Text passage:
****

I'm still thrilled with my S3 and Tivo HD. They're pretty bullet-proof, even if the Netflix is crappy. I understand the Premieres still have reboot issues. And a 10-minute boot time means chunks of missed recordings. No, thanks. But I'm glad you enjoy yours. I'm sure can't ALL have the reboot issue.


----------



## aaronwt (Jan 31, 2002)

bmgoodman said:


> I'm still thrilled with my S3 and Tivo HD. They're pretty bullet-proof, even if the Netflix is crappy. I understand the Premieres still have reboot issues. And a 10-minute boot time means chunks of missed recordings. No, thanks. But I'm glad you enjoy yours. I'm sure can't ALL have the reboot issue.


If I were missing shows because of reboots I certainly would be pissed. But fortunately I'm not having issues with reboots.


----------



## crxssi (Apr 5, 2010)

compnurd said:


> No Slow Downs here and the HDUI is plenty fast


To me, there is almost nothing "fast" about the HDUI. After several updates, it is quite "usable", however.


----------



## crxssi (Apr 5, 2010)

****

Material for the task:
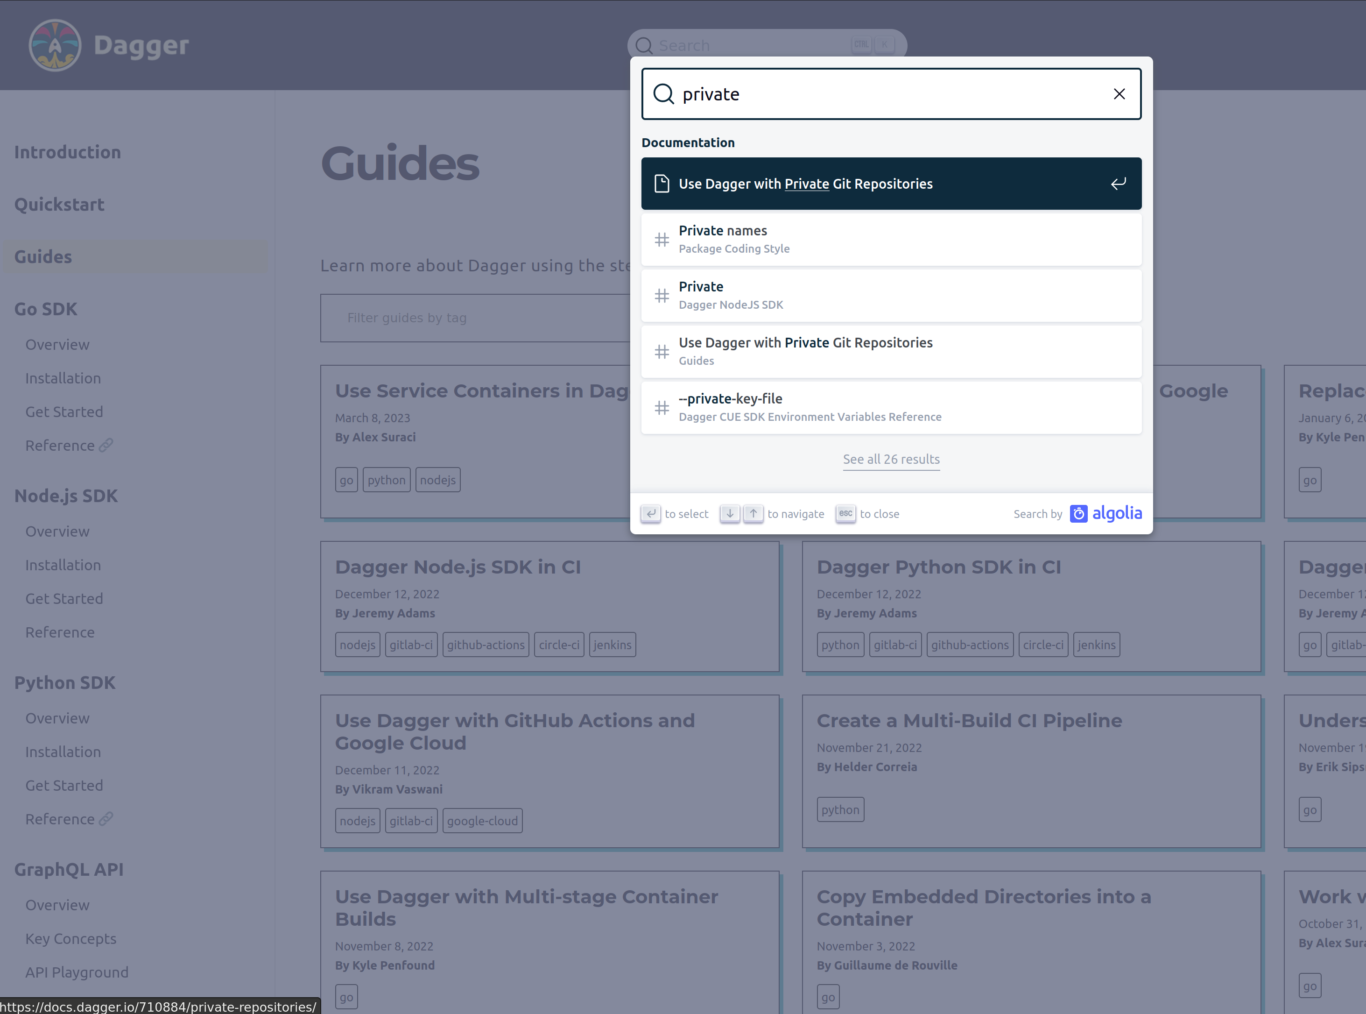Open Use Dagger with Private Git Repositories result

[804, 183]
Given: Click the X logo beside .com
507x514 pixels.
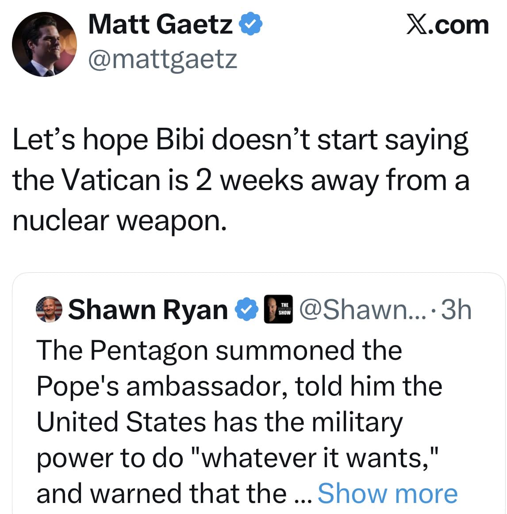Looking at the screenshot, I should pyautogui.click(x=417, y=24).
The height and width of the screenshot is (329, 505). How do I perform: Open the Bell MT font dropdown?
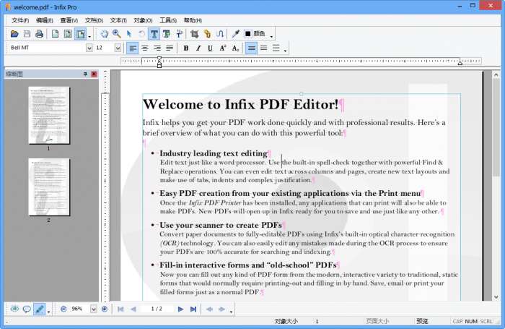[x=89, y=48]
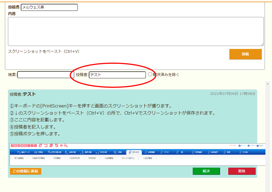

****

Requirement A: Reproduce the TiVo forum thread in full, word for word.
Requirement B: Change "dropdown" to "menu" in the records, from the line containing "Given: Click the X logo beside .com" through the end of the records, inclusive, and give only those lines with nothing else altered. Omit the pictures.

Problem solution A:
I'm still thrilled with my S3 and Tivo HD. They're pretty bullet-proof, even if the Netflix is crappy. I understand the Premieres still have reboot issues. And a 10-minute boot time means chunks of missed recordings. No, thanks. But I'm glad you enjoy yours. I'm sure can't ALL have the reboot issue.


----------



## aaronwt (Jan 31, 2002)

bmgoodman said:


> I'm still thrilled with my S3 and Tivo HD. They're pretty bullet-proof, even if the Netflix is crappy. I understand the Premieres still have reboot issues. And a 10-minute boot time means chunks of missed recordings. No, thanks. But I'm glad you enjoy yours. I'm sure can't ALL have the reboot issue.


If I were missing shows because of reboots I certainly would be pissed. But fortunately I'm not having issues with reboots.


----------



## crxssi (Apr 5, 2010)

compnurd said:


> No Slow Downs here and the HDUI is plenty fast


To me, there is almost nothing "fast" about the HDUI. After several updates, it is quite "usable", however.


----------



## crxssi (Apr 5, 2010)

Problem solution B:
Given: Click the X logo beside .com
507x514 pixels.
Looking at the screenshot, I should pyautogui.click(x=417, y=24).
The height and width of the screenshot is (329, 505). How do I perform: Open the Bell MT font menu?
[x=89, y=48]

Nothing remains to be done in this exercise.